Overall, the major conclusion from the modeling of the laboratory and field experiments can be summarized as follows:
- Injection of the high-pH solution modifies the hydraulic conductivity of the flow field, significantly altering tracer travel times and even the geometry of the flow field. The results of the field experiment point to a channeling effect, which severely limits mixing of the injected high-pH solution with background Grimsel groundwater at late stages of the experiment.
- Relatively little pH buffering of the hyperalkaline plume by the Grimsel granite occurs, indicating that the use of kinetic formulation for the mineral dissolution was appropriate.
- The fracture zone appears to be sufficiently heterogeneous and random that it is unlikely that the results from other tests can be predicted deterministically.
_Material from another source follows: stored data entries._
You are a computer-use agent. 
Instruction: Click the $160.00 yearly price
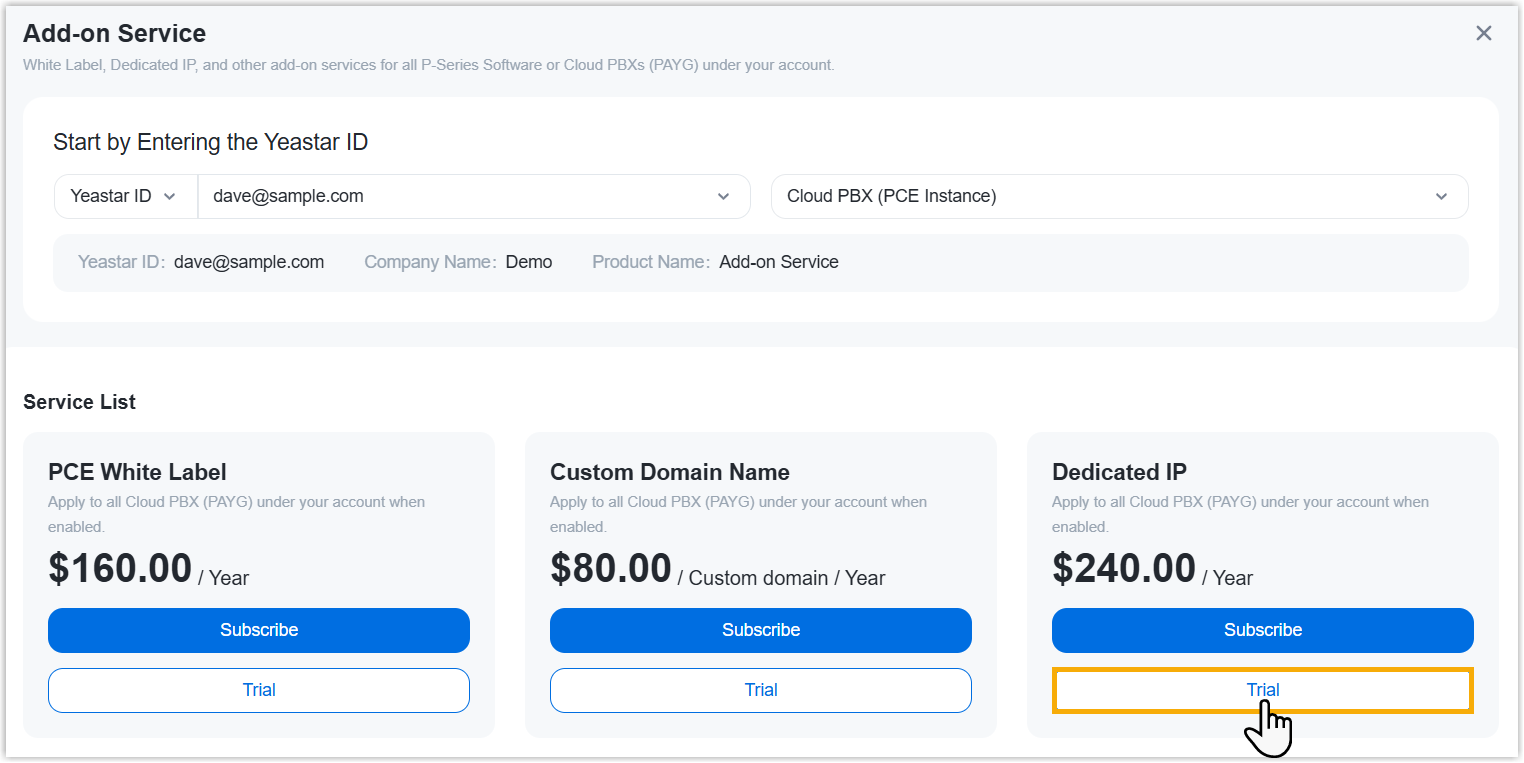[120, 569]
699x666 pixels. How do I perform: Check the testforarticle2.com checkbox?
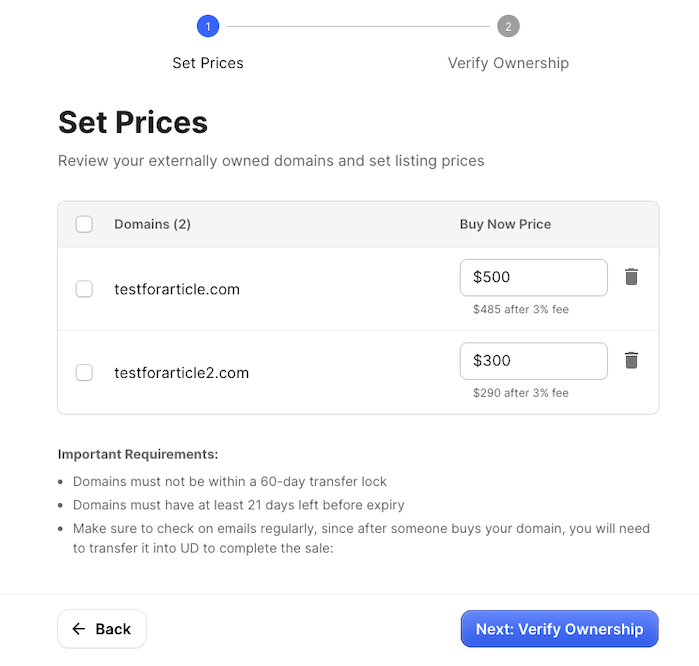click(x=84, y=372)
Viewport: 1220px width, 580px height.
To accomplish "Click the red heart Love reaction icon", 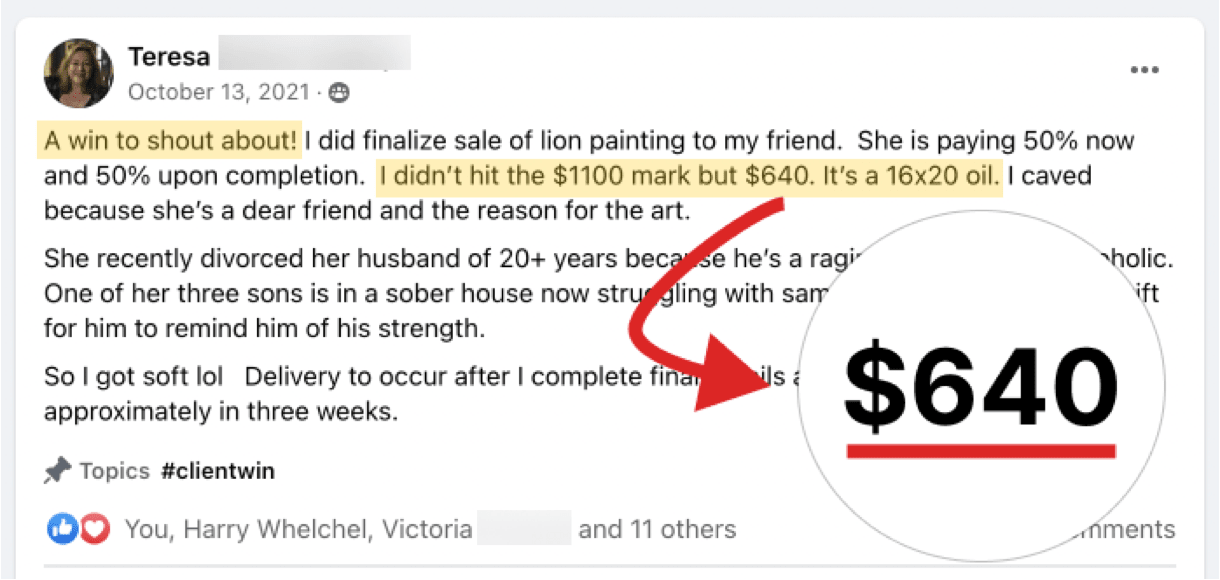I will pyautogui.click(x=94, y=529).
However, the basic assumption is that the average or ensemble behavior, given the stochastic nature of the hydraulic conductivity, porosity and mineral distributions, can still be understood.
Adequate matching of major cation retardation (and, by implication, the retardation of radionuclides like Cs that sorbs according to an ion exchange mechanism) may require a more sophisticated and comprehensive ion exchange and/or surface complexation model.